Goal of the exercise
Going through the data below, tally every line where the string "icon" occurs, then give only the tally.

Input material
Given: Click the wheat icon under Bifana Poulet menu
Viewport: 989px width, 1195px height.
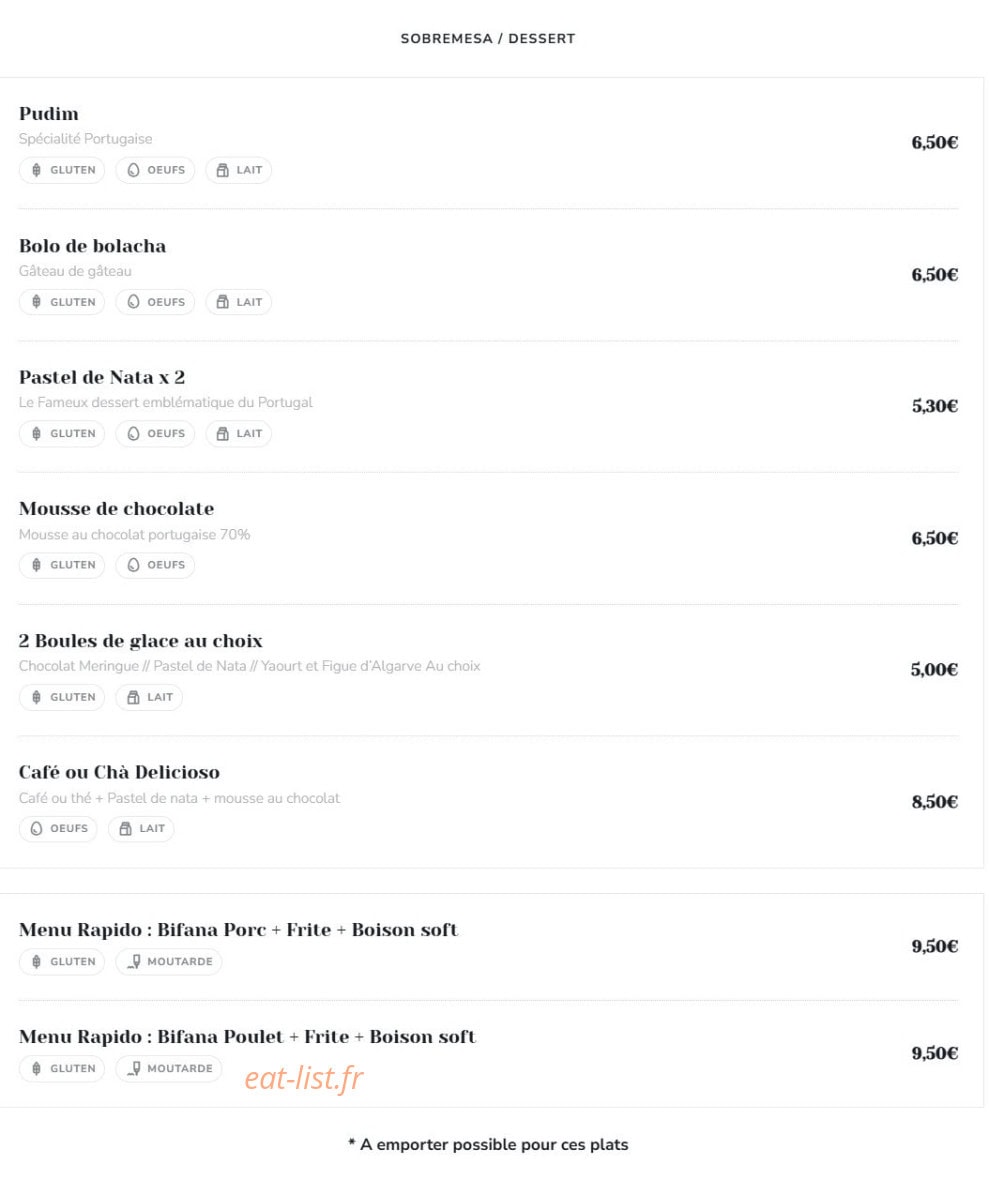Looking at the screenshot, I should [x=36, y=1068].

* * *

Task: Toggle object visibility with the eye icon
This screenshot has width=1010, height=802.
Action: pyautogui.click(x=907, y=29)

Solution to the problem
2